Exercise brief >>
Where an image occurs, skip it and print the rest of the records verbatim.
Start of Records shown
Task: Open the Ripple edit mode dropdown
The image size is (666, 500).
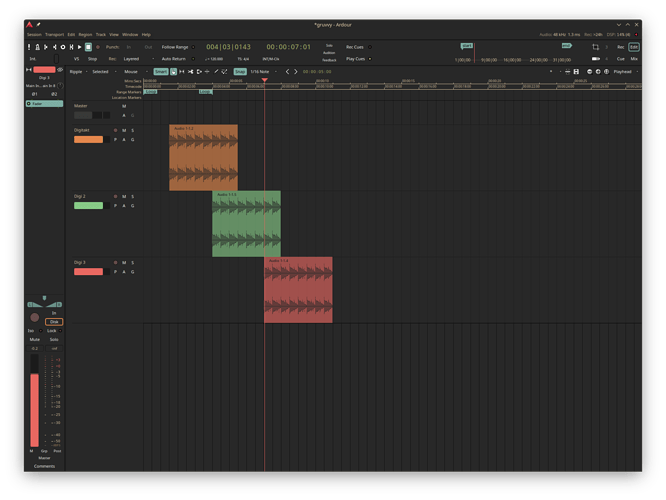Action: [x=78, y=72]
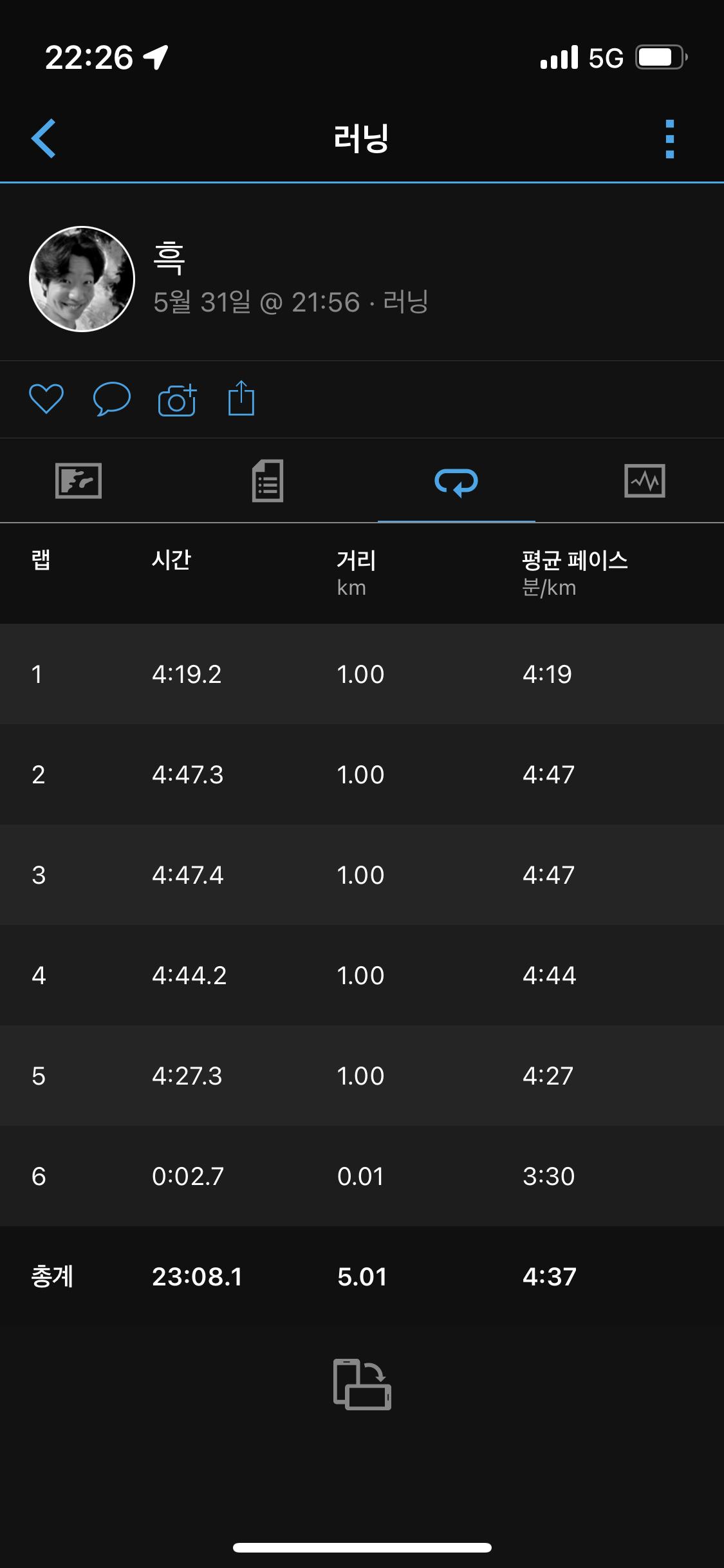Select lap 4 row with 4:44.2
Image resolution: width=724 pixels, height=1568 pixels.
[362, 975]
End of Records shown
Answer to this problem >>
Task: Open the Ripple edit mode dropdown
The image size is (666, 500).
Action: [x=78, y=72]
Select lap 4 row with 4:44.2
Image resolution: width=724 pixels, height=1568 pixels.
[362, 975]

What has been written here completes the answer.